Dataset content ▸
----------

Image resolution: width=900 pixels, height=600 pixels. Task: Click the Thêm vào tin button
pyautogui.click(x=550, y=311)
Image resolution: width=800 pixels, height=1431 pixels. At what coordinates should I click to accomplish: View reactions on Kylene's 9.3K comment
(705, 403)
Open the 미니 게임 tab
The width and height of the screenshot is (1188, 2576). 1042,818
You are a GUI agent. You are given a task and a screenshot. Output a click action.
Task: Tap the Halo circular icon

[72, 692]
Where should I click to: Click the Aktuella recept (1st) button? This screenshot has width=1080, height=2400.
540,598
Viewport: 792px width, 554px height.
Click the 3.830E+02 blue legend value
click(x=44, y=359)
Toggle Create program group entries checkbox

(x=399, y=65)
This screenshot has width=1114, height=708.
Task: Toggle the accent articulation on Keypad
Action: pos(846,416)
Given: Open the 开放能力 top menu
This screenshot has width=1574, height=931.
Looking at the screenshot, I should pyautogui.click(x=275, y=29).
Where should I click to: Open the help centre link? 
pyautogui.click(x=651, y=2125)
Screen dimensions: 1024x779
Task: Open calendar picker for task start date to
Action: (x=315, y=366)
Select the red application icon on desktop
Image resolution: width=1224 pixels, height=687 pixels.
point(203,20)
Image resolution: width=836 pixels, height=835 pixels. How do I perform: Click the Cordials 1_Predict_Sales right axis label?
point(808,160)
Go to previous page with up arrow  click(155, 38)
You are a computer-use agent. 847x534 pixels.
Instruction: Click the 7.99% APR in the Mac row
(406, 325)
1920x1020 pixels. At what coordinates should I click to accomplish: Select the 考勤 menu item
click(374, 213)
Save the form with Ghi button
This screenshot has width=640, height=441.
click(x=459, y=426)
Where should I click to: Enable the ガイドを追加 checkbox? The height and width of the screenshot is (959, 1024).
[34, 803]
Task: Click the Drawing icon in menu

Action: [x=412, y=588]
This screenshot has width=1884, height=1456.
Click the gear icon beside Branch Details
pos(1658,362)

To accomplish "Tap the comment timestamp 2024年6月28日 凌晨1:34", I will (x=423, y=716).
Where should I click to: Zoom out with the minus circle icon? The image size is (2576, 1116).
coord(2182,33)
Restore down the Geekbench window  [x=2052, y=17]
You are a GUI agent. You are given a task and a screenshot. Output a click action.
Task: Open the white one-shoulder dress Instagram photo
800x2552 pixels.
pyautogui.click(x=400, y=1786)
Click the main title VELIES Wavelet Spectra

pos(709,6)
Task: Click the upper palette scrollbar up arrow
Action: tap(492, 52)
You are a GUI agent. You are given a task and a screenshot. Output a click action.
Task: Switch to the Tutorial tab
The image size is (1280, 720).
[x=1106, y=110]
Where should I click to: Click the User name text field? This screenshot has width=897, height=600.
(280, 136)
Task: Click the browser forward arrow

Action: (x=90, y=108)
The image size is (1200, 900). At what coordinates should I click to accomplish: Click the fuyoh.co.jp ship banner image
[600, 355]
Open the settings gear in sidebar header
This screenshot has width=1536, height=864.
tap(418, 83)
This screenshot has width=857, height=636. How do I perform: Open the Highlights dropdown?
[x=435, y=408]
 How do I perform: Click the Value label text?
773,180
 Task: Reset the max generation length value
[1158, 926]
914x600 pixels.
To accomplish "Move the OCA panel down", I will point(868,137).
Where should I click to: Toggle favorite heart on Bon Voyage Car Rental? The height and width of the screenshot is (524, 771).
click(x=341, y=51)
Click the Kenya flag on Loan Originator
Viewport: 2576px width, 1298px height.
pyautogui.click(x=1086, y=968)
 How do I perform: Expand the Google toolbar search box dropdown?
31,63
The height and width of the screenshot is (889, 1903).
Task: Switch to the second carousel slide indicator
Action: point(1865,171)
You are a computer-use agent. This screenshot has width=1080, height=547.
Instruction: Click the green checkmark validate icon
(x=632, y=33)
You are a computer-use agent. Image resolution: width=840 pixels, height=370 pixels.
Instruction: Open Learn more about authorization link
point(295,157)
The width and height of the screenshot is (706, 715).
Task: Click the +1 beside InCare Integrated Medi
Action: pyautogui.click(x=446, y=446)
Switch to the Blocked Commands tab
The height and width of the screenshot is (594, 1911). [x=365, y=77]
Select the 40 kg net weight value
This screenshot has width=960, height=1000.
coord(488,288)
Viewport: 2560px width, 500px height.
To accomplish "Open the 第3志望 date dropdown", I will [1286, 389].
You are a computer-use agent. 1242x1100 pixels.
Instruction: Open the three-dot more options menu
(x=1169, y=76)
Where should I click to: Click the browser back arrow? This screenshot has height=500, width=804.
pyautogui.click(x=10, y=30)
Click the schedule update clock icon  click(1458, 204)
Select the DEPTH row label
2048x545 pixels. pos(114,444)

----------

What is being asked ▸
Report, from the entries above, each line where "agent" is found.

Output ▸
You are a GUI agent. You are given a task and a screenshot. Output a click action.
You are a computer-use agent. 847x534 pixels.
You are a GUI agent. You are given a task and a screenshot. Output a click action.
You are a GUI agent. You are given a task and a screenshot. Output a click action.
You are a computer-use agent. This screenshot has width=1080, height=547.
You are a computer-use agent. Image resolution: width=840 pixels, height=370 pixels.
You are a computer-use agent. 1242x1100 pixels.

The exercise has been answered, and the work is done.